Currently Digikam shows albums as a tree view, and I think it's not possible to change that. Other picture organizers (e.g. Picasa) also offer the option to view folders as a flat album list, putting folders and subfolders at the same level, usually sorted by capture date of the photos in each subfolder. For me, each folder/album is an event, which I want them to appear chronologically sorted. A flat view offers a simpler album list, regardless of how they are organized in the original filesystem.
Definitively no. This is how digiKam have been developed since a very long time, with this kind of concept at project startup, quickly rejected by end user in favor of nested tree view. The album tree-view is based on folder hierarchy. If you want a flat list, use tags view.

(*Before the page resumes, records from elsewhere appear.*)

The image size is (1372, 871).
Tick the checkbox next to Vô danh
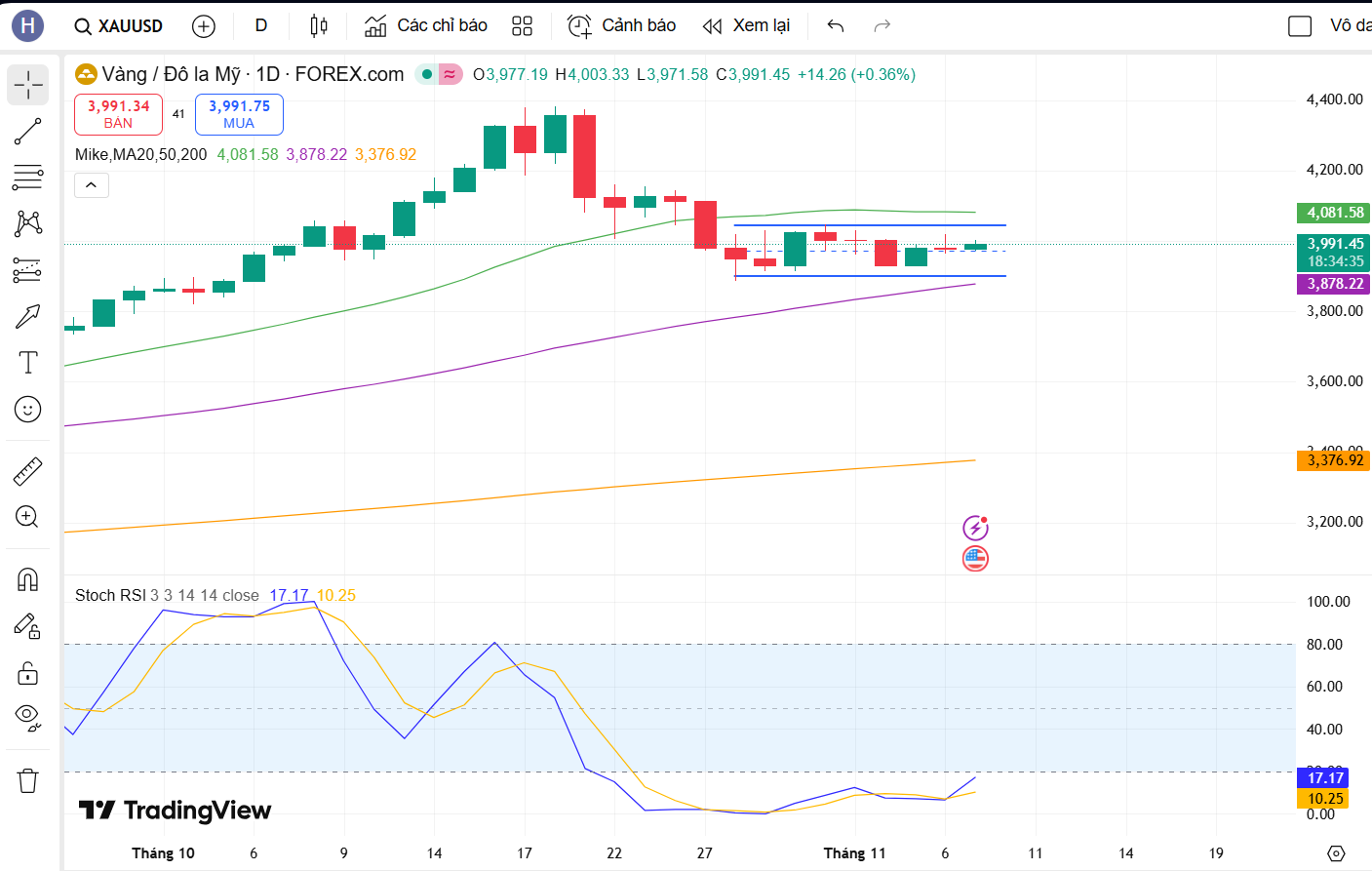click(1300, 26)
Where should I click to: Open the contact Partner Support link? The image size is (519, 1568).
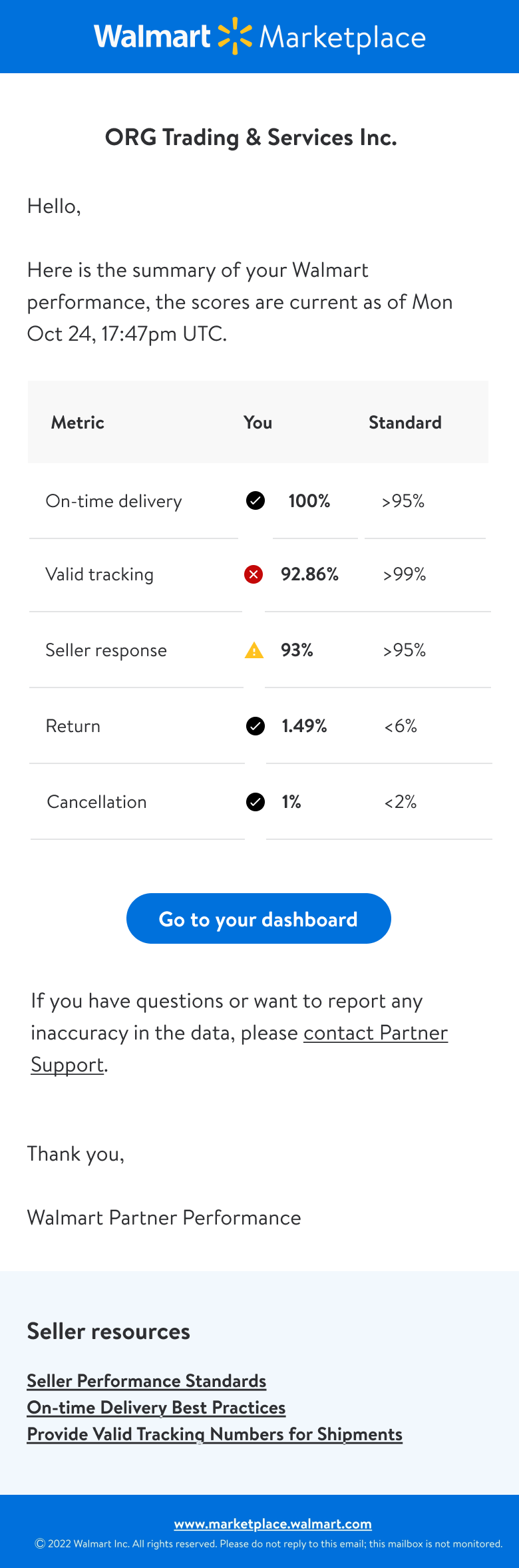[x=375, y=1033]
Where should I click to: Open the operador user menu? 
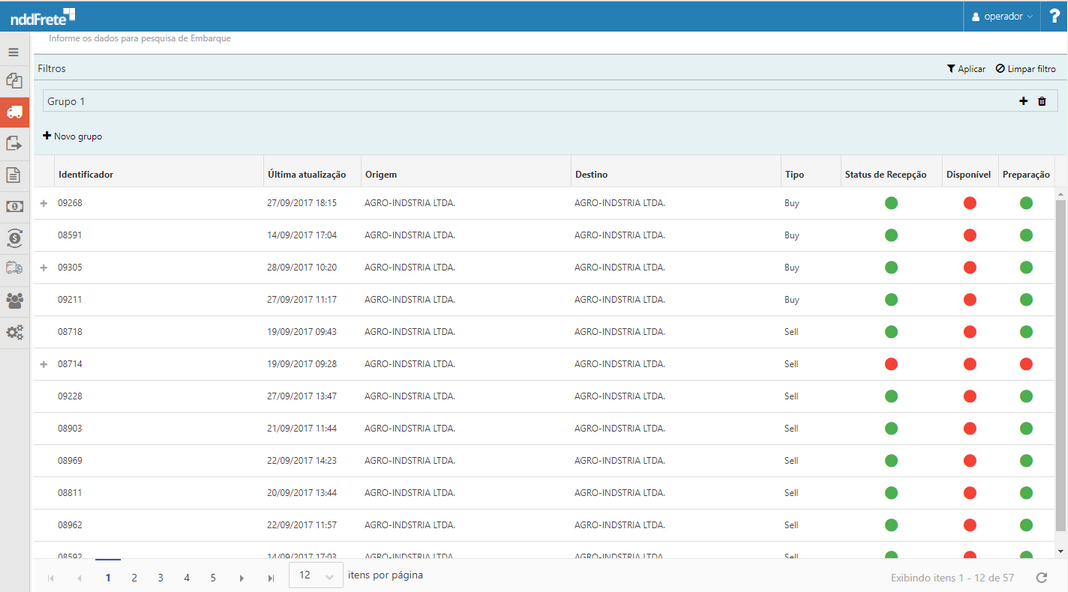click(1003, 16)
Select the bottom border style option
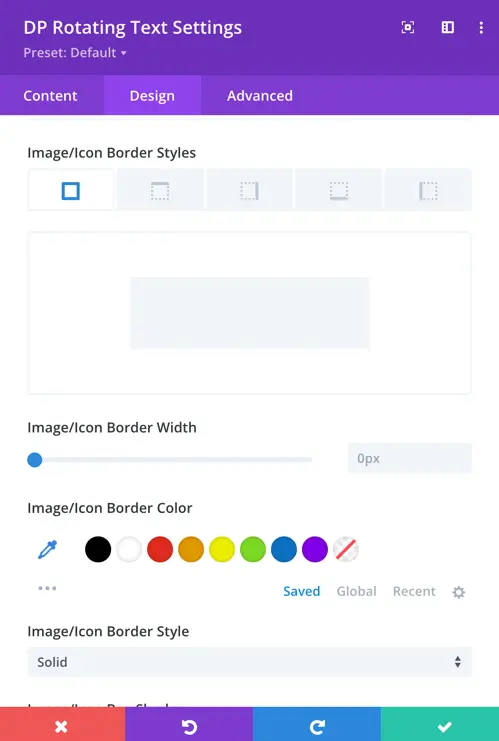 339,190
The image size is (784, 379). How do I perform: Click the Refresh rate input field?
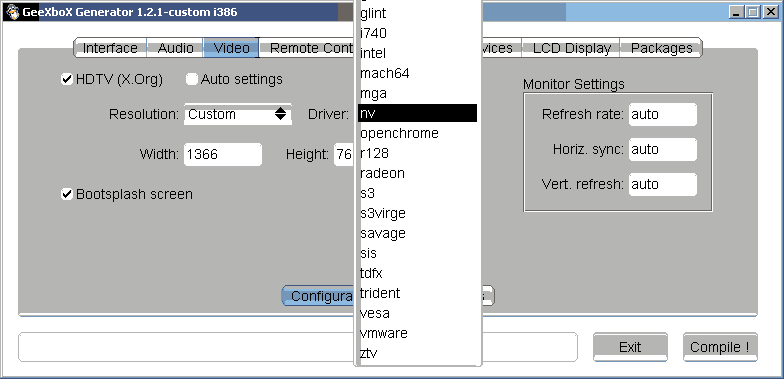(x=662, y=114)
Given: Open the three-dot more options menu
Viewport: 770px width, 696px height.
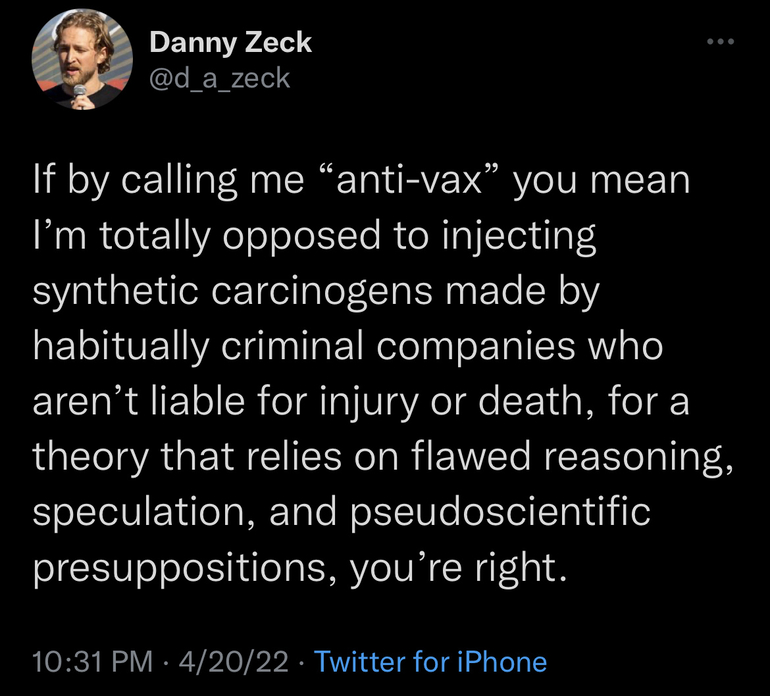Looking at the screenshot, I should (x=720, y=42).
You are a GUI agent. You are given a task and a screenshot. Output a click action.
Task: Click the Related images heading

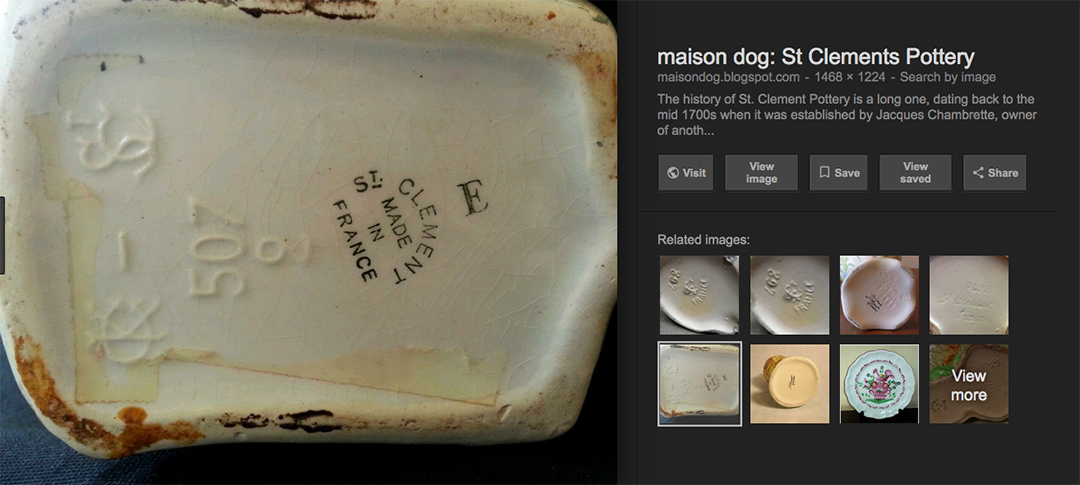[703, 240]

For time-stamp based flat list use Date view, etc... Gilles Caulier
Ok, fair enough, but seeing the multiple ways of visualizing and sorting the albums already included in Digikam, I don't think it would be completely far-fetched to offer that option as well. I mean, there's even a "flat list" option for the icon view already, why not for the folder view as well?
@ MarcP: You can view all images of a collection by selecting the collection album (root album) in Albums (left sidebar) and check the following: View -> Separate Items -> Flat View View -> Include Album Sub-Tree With View -> Sort Items -> By Creation Date all your images are sorted chronologically, not separated by folders.
Thanks Johannes, but it's not exactly what I meant. In another picture manager there was the option to see all folders/albums as a flat list, without hierarchies, sorted by date. But in any case, I already got used to they way digikam works, so it's fine.
Pity this won't be added. In Picasa this allowed for hierarchy of folders (albums) of arbitrary depth and at the same time enabling my family to navigate through the collection (b/c they remember everything by album name) easily. Now try to explain 80+ year old a concept of tags, advanced searches and such. Even album tree navigation can be difficult to grasp.